Aprire un’azienda in Italia? Missione quasi impossibile. Almeno stando ai dati del Rapporto annuale Doing Business, redatto dalla Banca mondiale e presentato in questi giorni. La classifica vede l’Italia piazzarsi solo al 65° posto su 181 Paesi, sempre saldamente ancorata sul fondo dei Paesi industriali, quasi tutti nei primi 30.
All’interno dell’Ocse, superiamo solo la Repubblica Ceca e la Grecia. Fra le altre potenze del G-7, solo la Francia fa peggio e si colloca al 31° posto. Ci surclassano Turchia, Perù e Giamaica, mentre si avvicina il Kirgizistan, vicinissimo alla nostra posizione.

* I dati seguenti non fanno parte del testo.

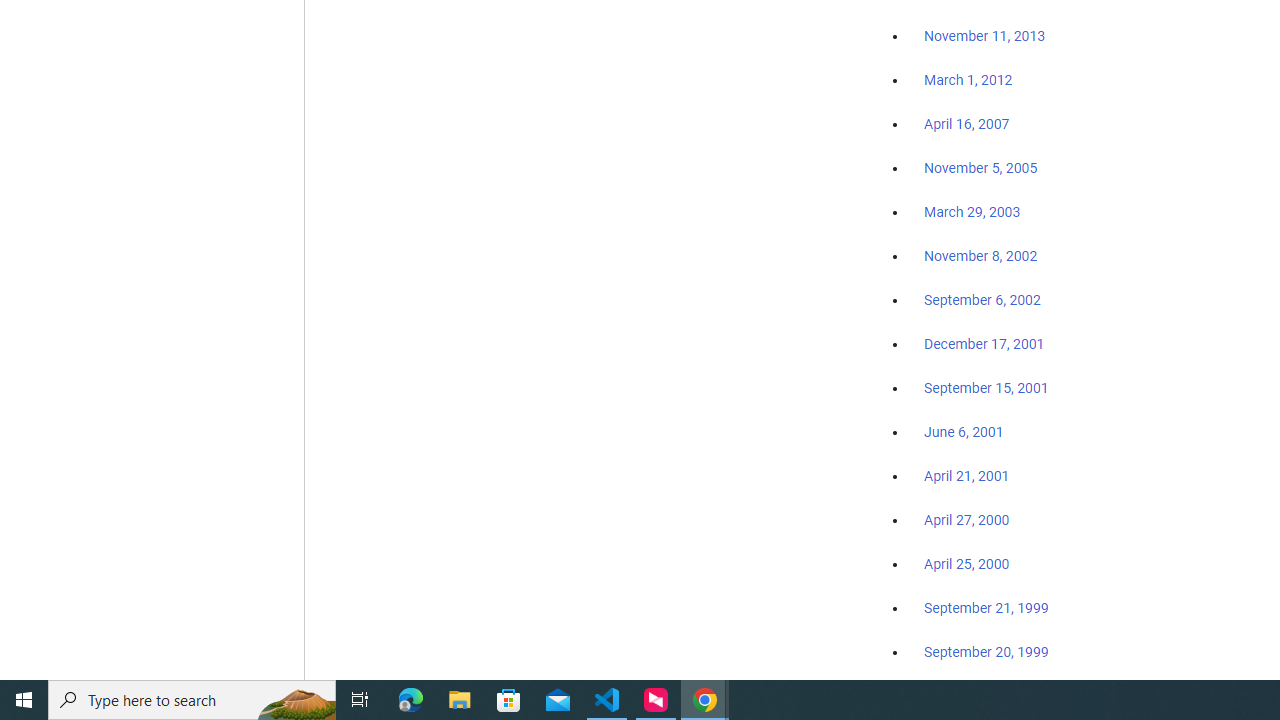
November 5, 2005 (981, 168)
September 15, 2001 (986, 387)
September 20, 1999 (986, 651)
April 21, 2001 (966, 476)
April 27, 2000 (966, 520)
April 25, 2000 (966, 564)
September 21, 1999 (986, 608)
June 6, 2001 (963, 431)
November 8, 2002 (981, 255)
November 11, 2013 (984, 37)
April 16, 2007 (966, 124)
March 1, 2012 (968, 81)
September 6, 2002 (982, 299)
December 17, 2001 (984, 343)
March 29, 2003 (972, 212)
Given the description of an element on the screen output the (x, y) to click on. 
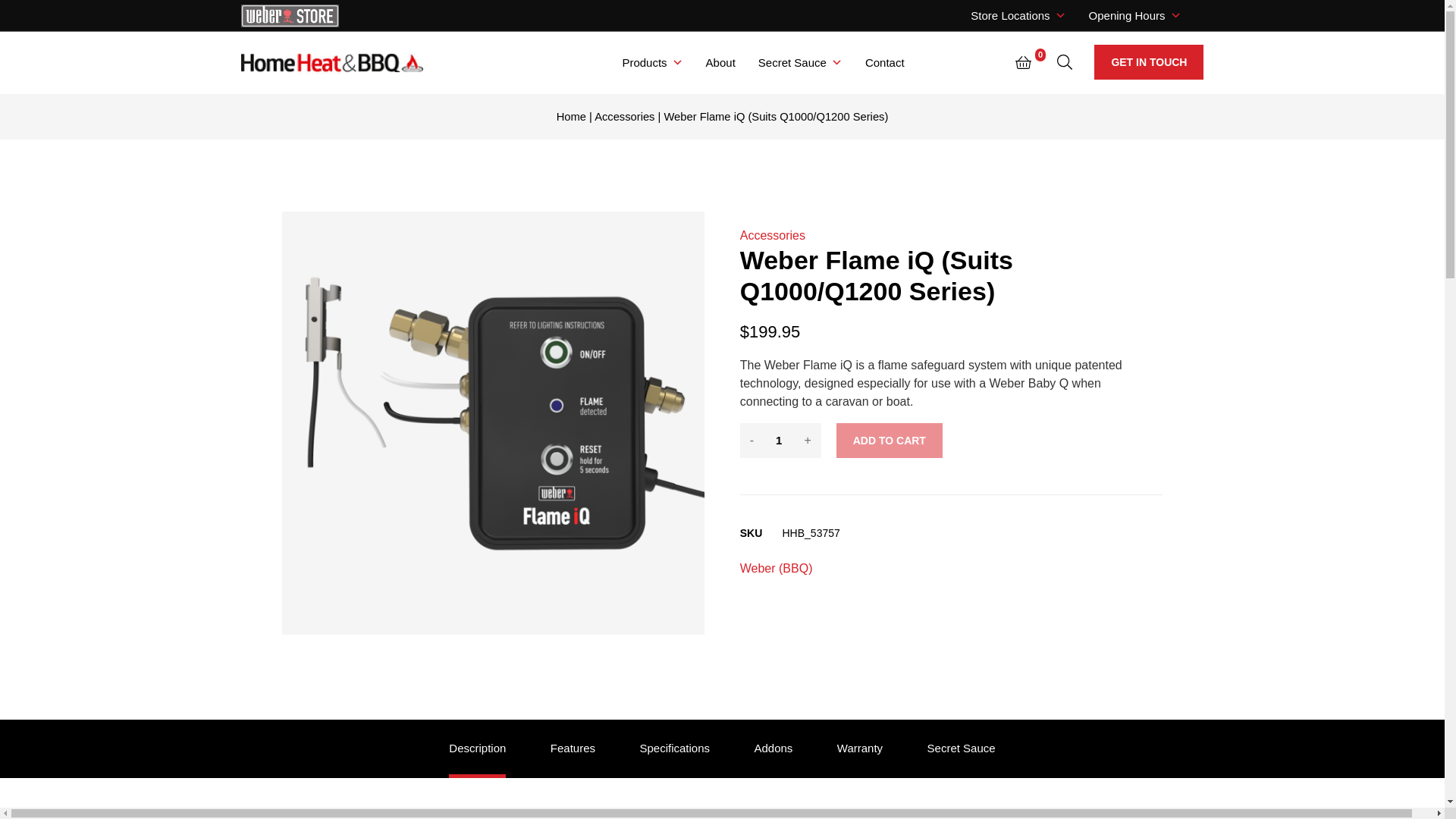
Secret Sauce (799, 62)
Products (652, 62)
About (720, 62)
Opening Hours (1134, 15)
Store Locations (1018, 15)
View brand (775, 568)
Given the description of an element on the screen output the (x, y) to click on. 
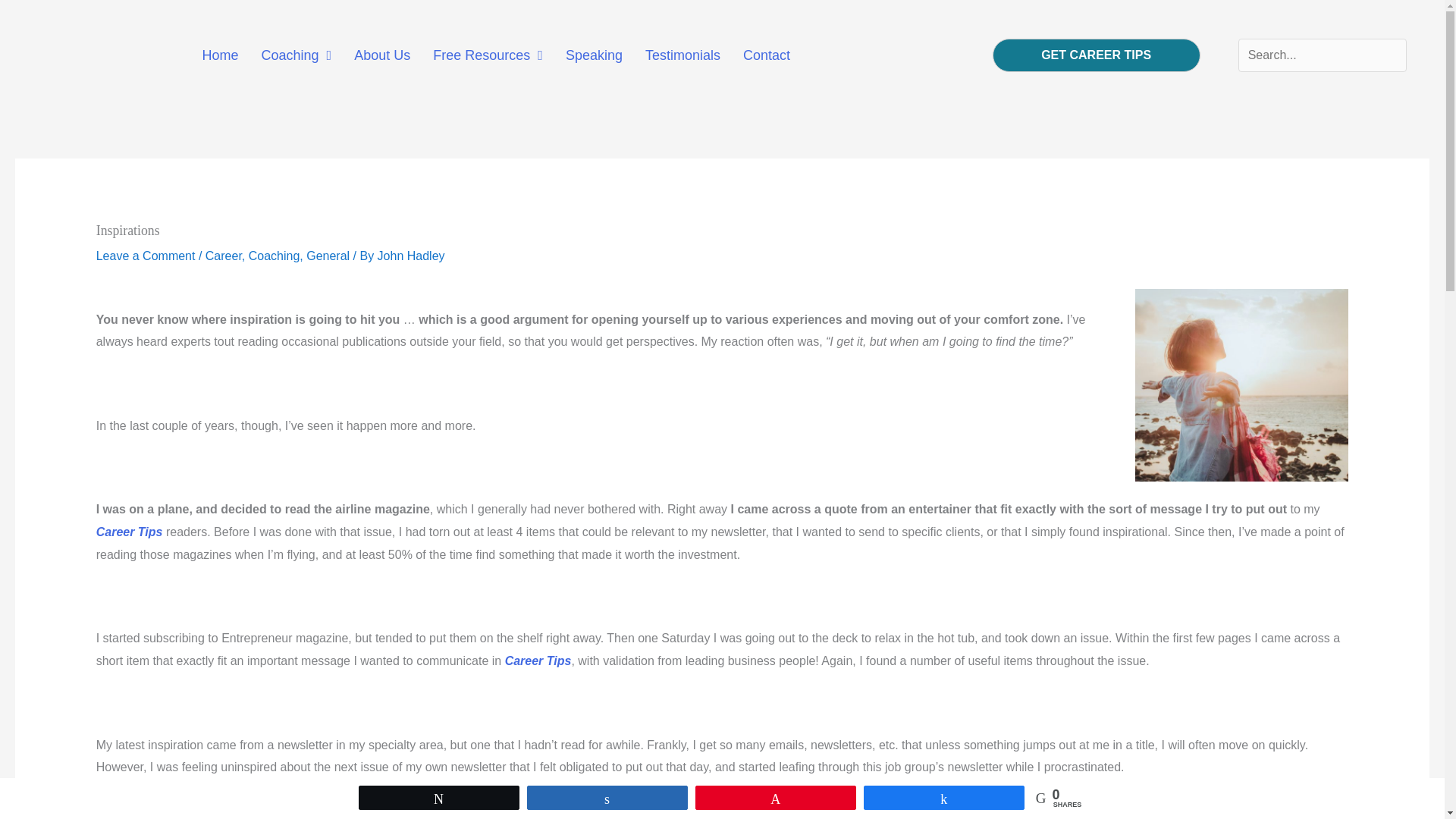
View all posts by John Hadley (411, 255)
Career Tips (538, 660)
Speaking (593, 54)
fuu j r2nJPbEYuSQ unsplash Spreading Arms To Sunrise (1241, 385)
Leave a Comment (145, 255)
Free Resources (487, 54)
GET CAREER TIPS (1095, 55)
Career Tips (129, 531)
General (327, 255)
Career (223, 255)
Testimonials (682, 54)
Home (220, 54)
John Hadley (411, 255)
Coaching (273, 255)
About Us (381, 54)
Given the description of an element on the screen output the (x, y) to click on. 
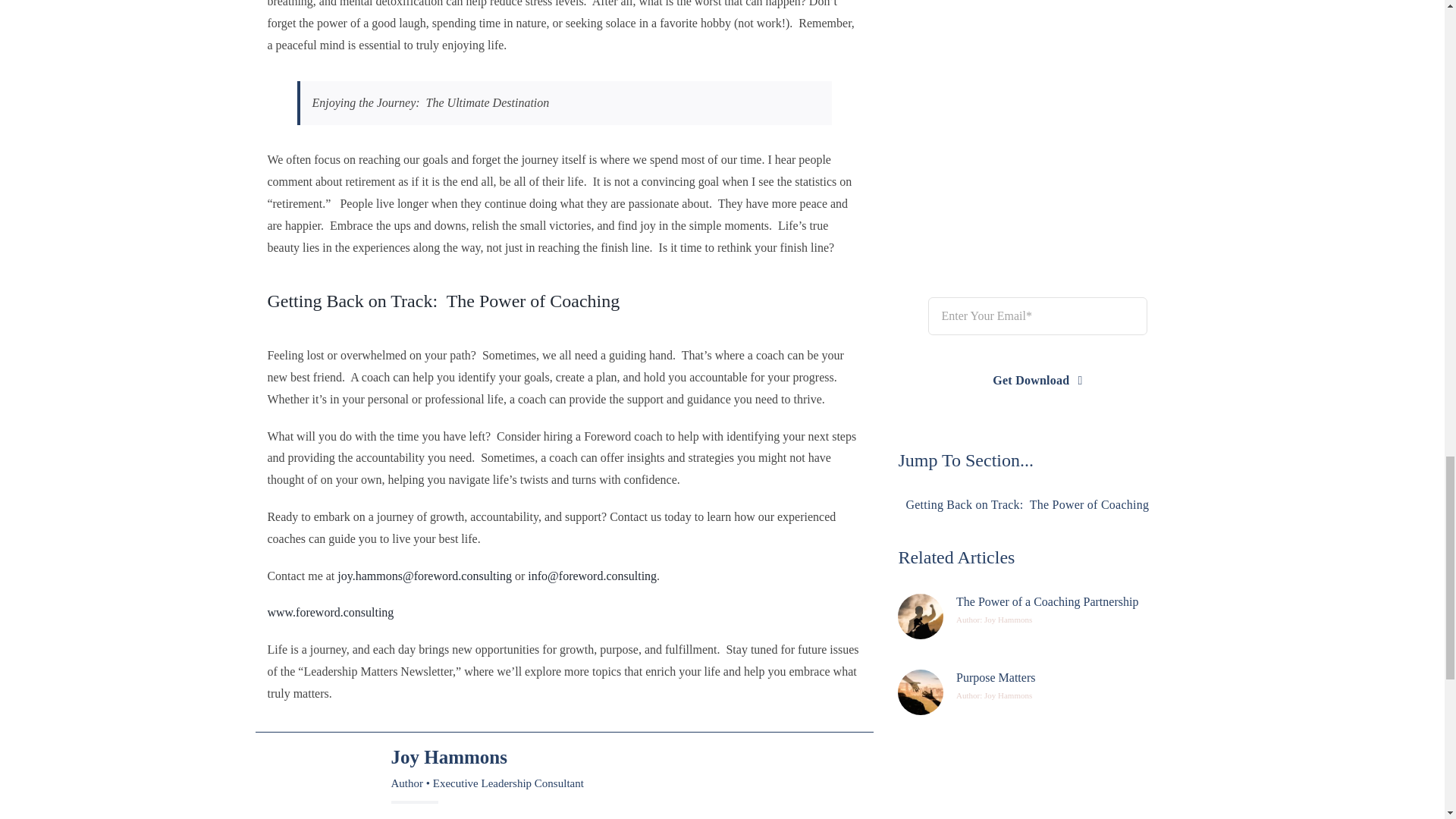
www.foreword.consulting (329, 612)
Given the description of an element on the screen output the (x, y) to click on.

I dati del Rapporto Doing Business sono ricavati sulla base di dieci indicatori precisi, fattori “chiave” per chi vuole aprire e gestire un’impresa: tempi e costi di apertura o chiusura di una società, la flessibilità del lavoro, l’accesso al credito, il pagamento delle tasse, la burocrazia per gli scambi con l’estero, l’efficienza della giustizia civile.
Esclusi altri fattori importanti come stabilità macroeconomica, sicurezza, corruzione che giocano di sicuro un ruolo importante nella creazione di business.
L’arretramento dell’Italia, secondo gli analisti della Banca mondiale, è dovuto a una minore rapidità nel fare progressi e a ragioni tecniche, a cui si è tentato di ovviare con la semplificazione delle procedure di registrazione di un’azienda mediante l’applicazione di un singolo procedimento elettronico e la riduzione delle imposte sul reddito delle società.
Due punti a favore che però, secondo il Rapporto, non cancellano il vero problema dell’Italia: la diminuzione della flessibilità del lavoro, aggravata da procedure di licenziamento ingessate.
Altre due zavorre sono la lentezza della giustizia civile, dove l’Italia si piazza addirittura al 156esimo posto sui 181 Paesi e il pagamento delle tasse, le più alte fra i Paesi industriali. C’è una categoria in cui l’Italia primeggia? Purtroppo sì, la facilità con cui si può chiudere un’azienda.